↓↓↓

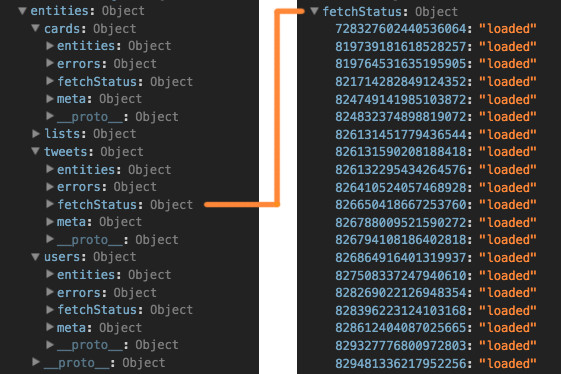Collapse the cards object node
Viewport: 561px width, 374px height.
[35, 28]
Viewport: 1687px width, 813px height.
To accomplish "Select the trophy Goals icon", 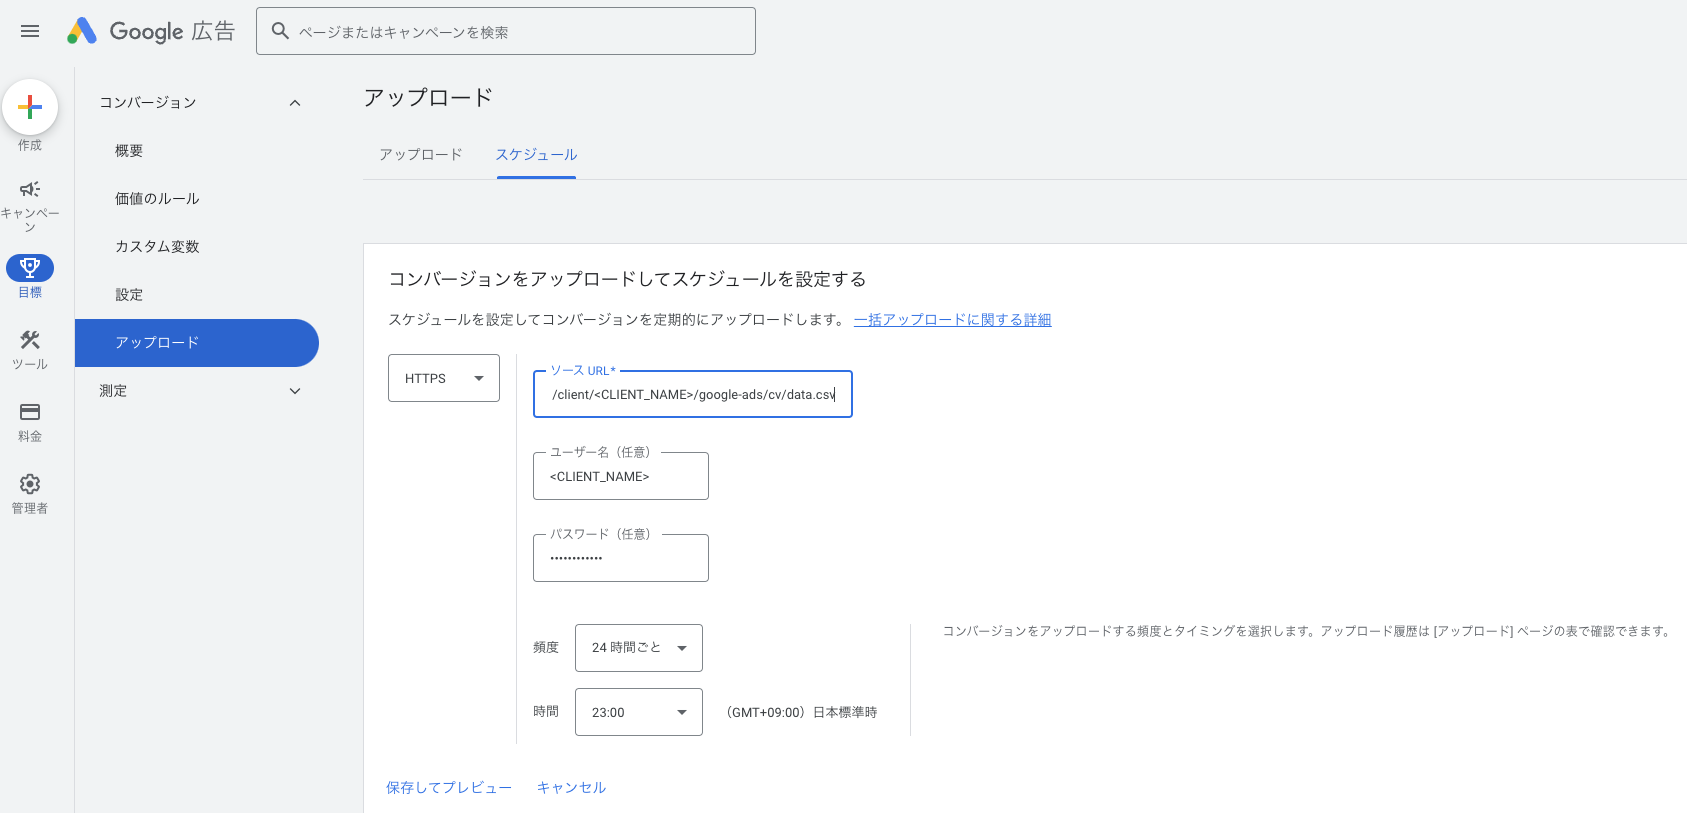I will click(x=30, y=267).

↑↑↑
↓↓↓

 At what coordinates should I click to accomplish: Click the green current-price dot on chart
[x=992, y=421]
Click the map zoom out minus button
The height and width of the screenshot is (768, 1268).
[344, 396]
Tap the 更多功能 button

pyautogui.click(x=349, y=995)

↑↑↑

» SET TASK:
Could you write out the items again, requests included, beginning at the line that has "At what coordinates" and stopping after the line that has "pyautogui.click(x=349, y=995)", with every coordinate in the answers shifted by adding 120 to each number?

» SOLUTION TO THE EXERCISE:
 At what coordinates should I click to accomplish: Click the green current-price dot on chart
[x=1112, y=541]
Click the map zoom out minus button
The height and width of the screenshot is (768, 1268).
[464, 516]
Tap the 更多功能 button

pyautogui.click(x=469, y=1115)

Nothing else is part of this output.